Student creates innovative internship with the Portland Sea Dogs after season cancellation
No minor league baseball season? No problem for UNE student and Portland Sea Dogs’ intern Brandon Narciso (Sports and Recreation Management, ’21).
Growing up in Connecticut, Narciso has been a fan of the Boston Red Sox as far back as he can remember. So, he was thrilled to learn he had landed an internship with the team’s Double A affiliate the Portland Sea Dogs.
“We were going to learn every aspect of game day and what things are like on days off,” he explained. “We could be helping to sell tickets, handing out programs, working with promotions on the field, or planning those promotional events on days off.”
Narciso learned in November that he had been selected for the internship.

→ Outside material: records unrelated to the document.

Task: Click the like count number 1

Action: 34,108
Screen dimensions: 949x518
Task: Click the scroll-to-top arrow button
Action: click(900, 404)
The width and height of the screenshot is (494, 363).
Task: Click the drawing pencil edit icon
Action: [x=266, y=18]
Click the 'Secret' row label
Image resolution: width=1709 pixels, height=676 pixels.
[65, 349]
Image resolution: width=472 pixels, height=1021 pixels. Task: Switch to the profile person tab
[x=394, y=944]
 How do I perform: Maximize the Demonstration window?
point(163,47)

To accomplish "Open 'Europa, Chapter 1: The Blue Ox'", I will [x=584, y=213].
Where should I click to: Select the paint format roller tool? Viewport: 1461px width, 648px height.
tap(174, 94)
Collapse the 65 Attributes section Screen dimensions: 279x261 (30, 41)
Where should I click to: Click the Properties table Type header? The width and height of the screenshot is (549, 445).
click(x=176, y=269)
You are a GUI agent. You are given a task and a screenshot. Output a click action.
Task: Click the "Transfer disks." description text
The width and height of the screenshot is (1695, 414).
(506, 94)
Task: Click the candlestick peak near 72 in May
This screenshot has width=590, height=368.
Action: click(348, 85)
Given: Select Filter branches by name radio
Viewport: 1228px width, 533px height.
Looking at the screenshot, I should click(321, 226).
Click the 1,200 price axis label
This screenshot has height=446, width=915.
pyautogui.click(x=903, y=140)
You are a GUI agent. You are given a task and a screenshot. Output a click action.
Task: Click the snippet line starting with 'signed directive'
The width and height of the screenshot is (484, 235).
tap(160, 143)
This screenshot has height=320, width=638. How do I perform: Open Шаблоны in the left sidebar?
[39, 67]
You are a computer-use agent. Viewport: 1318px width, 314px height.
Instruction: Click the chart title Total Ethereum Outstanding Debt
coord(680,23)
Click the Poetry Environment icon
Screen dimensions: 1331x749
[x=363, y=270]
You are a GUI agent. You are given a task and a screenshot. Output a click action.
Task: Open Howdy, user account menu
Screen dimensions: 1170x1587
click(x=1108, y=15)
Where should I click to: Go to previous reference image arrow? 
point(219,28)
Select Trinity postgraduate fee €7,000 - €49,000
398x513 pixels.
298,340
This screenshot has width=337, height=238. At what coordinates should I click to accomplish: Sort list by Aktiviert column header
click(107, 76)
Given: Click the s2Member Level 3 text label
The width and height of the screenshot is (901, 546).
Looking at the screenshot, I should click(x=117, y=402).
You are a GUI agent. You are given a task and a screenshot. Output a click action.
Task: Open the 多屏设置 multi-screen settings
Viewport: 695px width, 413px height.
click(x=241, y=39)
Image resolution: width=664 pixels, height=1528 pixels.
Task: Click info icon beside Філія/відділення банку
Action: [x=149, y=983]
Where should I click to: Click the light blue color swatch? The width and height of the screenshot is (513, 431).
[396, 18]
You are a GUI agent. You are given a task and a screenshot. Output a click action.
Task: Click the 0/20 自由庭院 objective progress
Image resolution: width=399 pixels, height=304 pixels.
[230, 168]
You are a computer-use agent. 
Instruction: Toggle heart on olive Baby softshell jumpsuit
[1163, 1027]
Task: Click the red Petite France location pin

Then, right before the season was to start, COVID-19 hit.
“We had training scheduled for April 4th, and April 9th was opening night,” he recalled.
Chris Cameron, vice president of communications and fan experience for the Portland Sea Dogs, says Narciso was one of several interns he had lined up for the season.
“They were eager to go, but we started off with our season being delayed,” he commented. “Honestly, I thought we’d be playing by Memorial Day, but then it became clear we were not going to be able to accommodate them with in-person internships.”
Narciso says he was crushed by news that the season had been canceled.
“It was heartbreaking and devastating for me because I thought this would be the start of a career,” he stated.
Rather than give up, he and Aimee Vlachos, Ed.D., assistant lecturer in the Sport Management and Recreation program, came up with an idea to do a remote internship.
“Brandon was really eager to be involved,” said Cameron. “They came up with a sort of research project and asked if I would be on board with that. I said ‘absolutely.’”
Narciso began work on his project by investigating how other baseball teams use social media to try to attract a younger fan base. He contacted social media managers from several major and minor league teams. He then followed their posts on Facebook, Instagram, Twitter, and TikTok.
“I looked to see what they were posting, how many posts they had on each platform, and how may followers they had,” he said.
He then reached out on his own social media accounts to conduct a survey on what would get more young people to follow baseball via social media. He received more than 150 responses.
Cameron says the information Narciso gathered was very valuable, given the fact that social media was the main way the team worked to keep fans engaged during the canceled season.
“We really ramped up our social media presence during this time,” he stated “So, having him do this research was fantastic in helping us with that process. We've always struggled with getting young adults, college age millennials, out to the ballpark. Brandon brought a great perspective to us.”
Cynthia Simon, director of the College of Arts and Sciences Internship Office, says that when COVID-19 hit her office wanted to provide interns with alternate opportunities that worked for them, given the many struggles they faced.
“Some professors were quick to offer students creative research options and Brandon seized upon the opportunity to perform research under Aimee Vlachos for the Sea Dogs,” she explained. “Brandon applied his classroom knowledge, advanced his career skills and abilities, and strengthened his professional network -- outcomes typical of a successful internship. In a most difficult time, this was a was a home run for everybody.”
These are unprecedented times. Sometimes, you have to find new and creative ways of doing things.
“During this time of COVID-19, they key word is ‘adjust,’” commented Cameron. “That is what we have done with our entire organization and that is what Brandon and his professor did.”